A ‘new normal’ for Pacific Tourism

Simon Milne

08 Jun 2020

Professor Simnon in a blue checkered shirt.

Amidst the global impact of COVID-19, the time is now for the Pacific Islands to re-think and re-shape tourism to ensure more sustainable futures for host communities, says Simon Milne, Professor of Tourism at AUT and Director of the New Zealand Tourism Research Institute (NZTRI).

In just a few months, the world has seen global tourism grind to a halt. Pacific Island Countries (PICs) have made the hard call to close international borders and to ‘batten down the hatches’ in the hope of avoiding the terrible repercussions seen elsewhere. Tourism’s critical importance to the region means that it is simply unthinkable to turn our backs on the industry. There is no question, however, that the global nature of this pandemic, and the fact that travel itself is the prime vector, means that we will not see a return to ‘normal’. Now is the time to reimagine what tourism can look like in the Pacific region: What strengths can be built on? Where might new opportunities lie?

One important strength lies in the fact that many PICs have restarted tourism industries in the wake of devastating disasters. Experience in the need for a unified approach to rebuilding tourism is a major asset. Another positive is that, in this instance, the region’s prized regional tourism assets remain largely unscathed, including infrastructure, strong and adaptable work forces and environmental and cultural resources.

One immediate ‘silver lining’ lies in the fact that many PICs are COVID-19 free, or close to it. ‘COVID-free’ will be a precious marketing asset in the times ahead. This status also opens opportunities for small scale
domestic tourism to provide a lifeline for some tourism businesses. COVID-free also opens the possibility of international ‘travel bubbles’ enclosing Pacific destinations and key regional source markets that also eliminate the virus.
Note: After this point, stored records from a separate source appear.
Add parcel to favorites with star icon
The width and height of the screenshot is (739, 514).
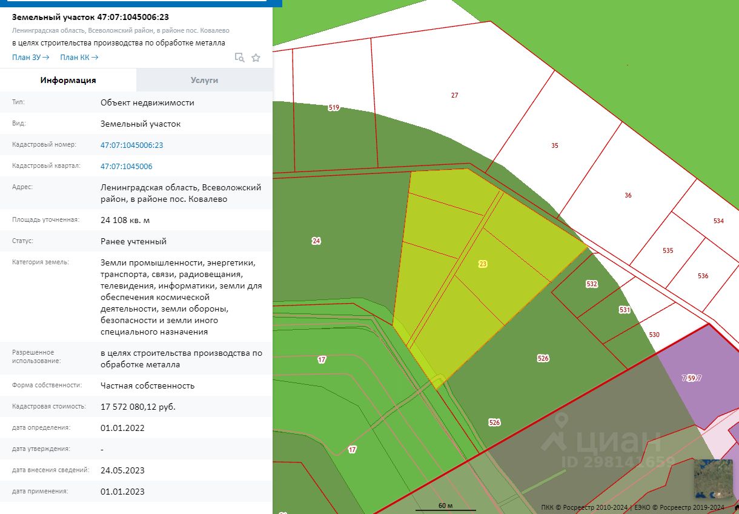(256, 58)
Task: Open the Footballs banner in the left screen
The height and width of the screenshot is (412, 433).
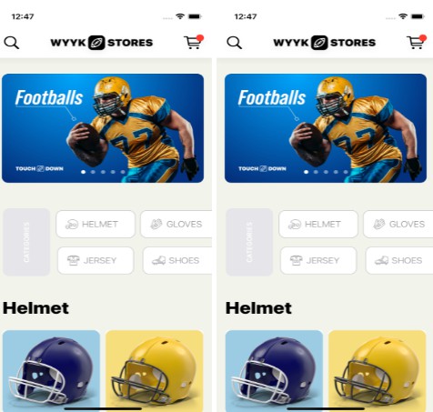Action: [103, 128]
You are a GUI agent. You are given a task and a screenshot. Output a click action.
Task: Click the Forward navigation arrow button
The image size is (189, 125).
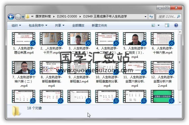point(18,17)
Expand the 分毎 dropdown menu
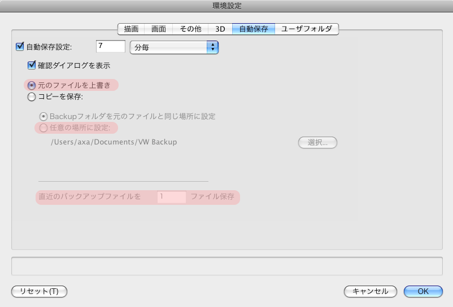Screen dimensions: 453x307 [x=174, y=47]
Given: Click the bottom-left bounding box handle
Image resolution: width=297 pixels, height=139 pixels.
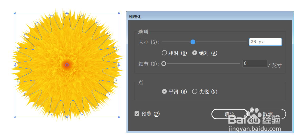Looking at the screenshot, I should pos(15,117).
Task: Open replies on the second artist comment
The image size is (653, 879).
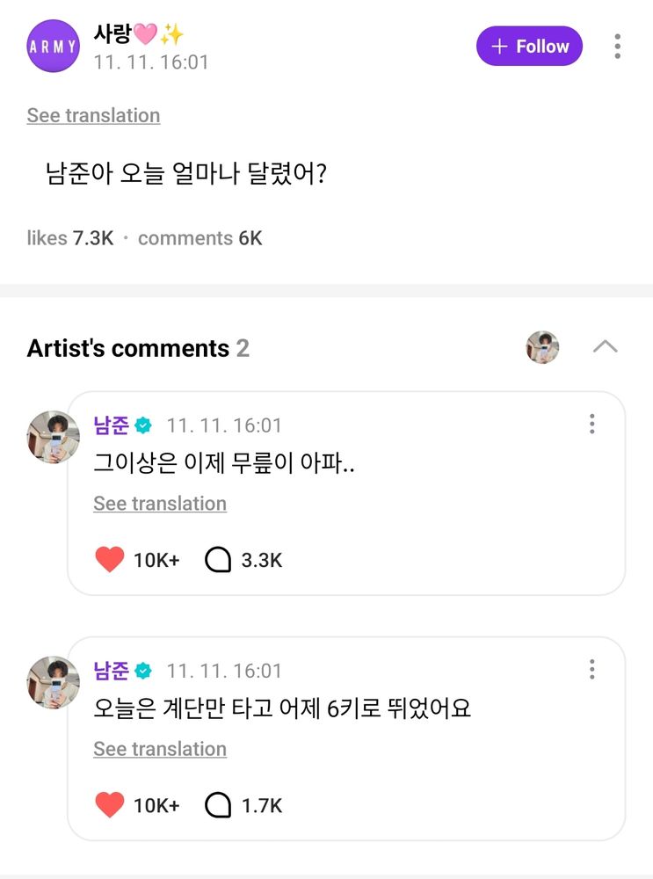Action: tap(218, 805)
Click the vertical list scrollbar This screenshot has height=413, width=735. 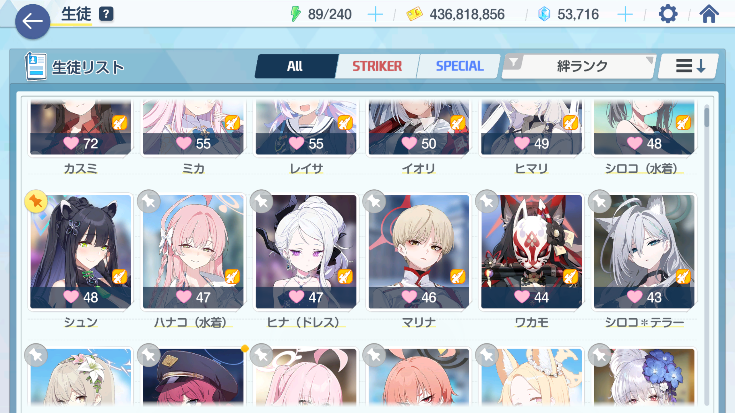pyautogui.click(x=707, y=255)
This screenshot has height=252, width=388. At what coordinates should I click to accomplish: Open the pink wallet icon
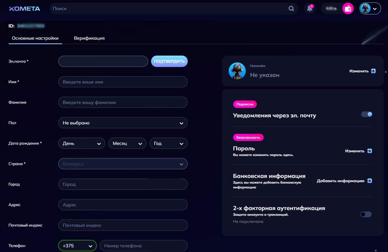coord(348,8)
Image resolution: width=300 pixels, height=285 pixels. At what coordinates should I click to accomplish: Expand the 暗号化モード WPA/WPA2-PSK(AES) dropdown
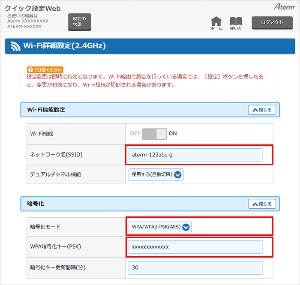160,227
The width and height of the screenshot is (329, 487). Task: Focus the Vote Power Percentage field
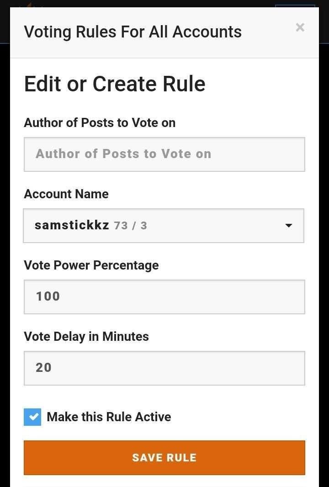pyautogui.click(x=164, y=297)
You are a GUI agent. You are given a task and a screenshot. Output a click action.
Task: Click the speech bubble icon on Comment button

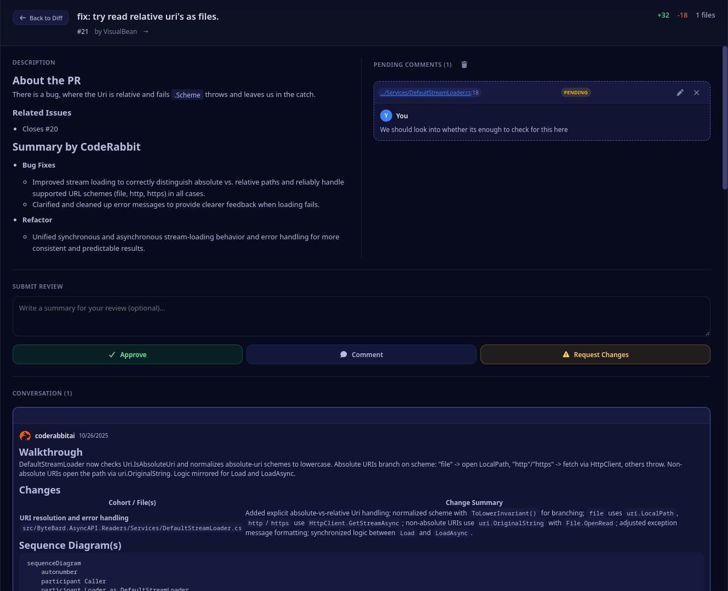[x=343, y=354]
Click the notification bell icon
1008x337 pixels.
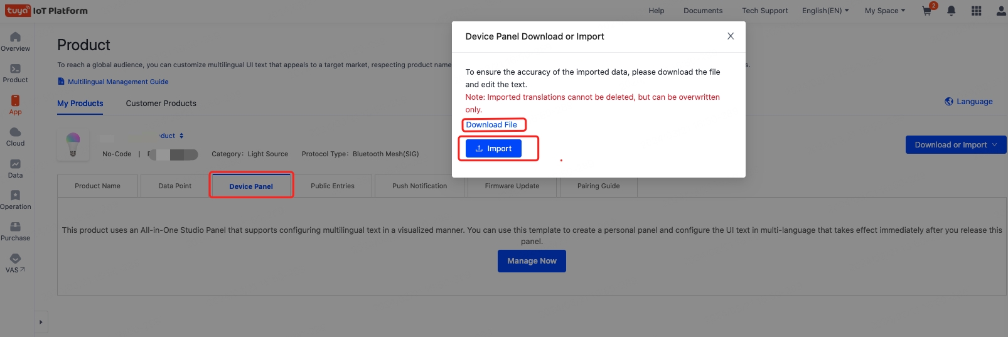[952, 11]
The shift to a smaller scale industry means it will be vital to create higher value outcomes from every visitor. This does not mean focusing solely on the world’s wealthy. What it does mean is making the most out of every market opportunity – whether it be backpackers or yacht-based billionaires. It is critical to use robust data to identify the markets which will drive the initial come back of the sector, including often neglected segments such as business and ‘visiting friends and relatives’. Among holiday travellers, it is essential to identify less risk averse segments and to add value to the experiences they seek. While sun, sand and sea will always remain essential ingredients, true value generation will come through cultural, heritage and community-focused experiences that strengthen economic linkages and build unique destination identity.

Most importantly we must ensure that tourism’s ‘new normal’ truly benefits host communities. If tourism generates improved quality of life and sustainable development, then communities will work for and support tourism. We must never forget that for the foreseeable future while the people of the Pacific have much to gain from a resurgence in tourism, they also potentially have everything to lose.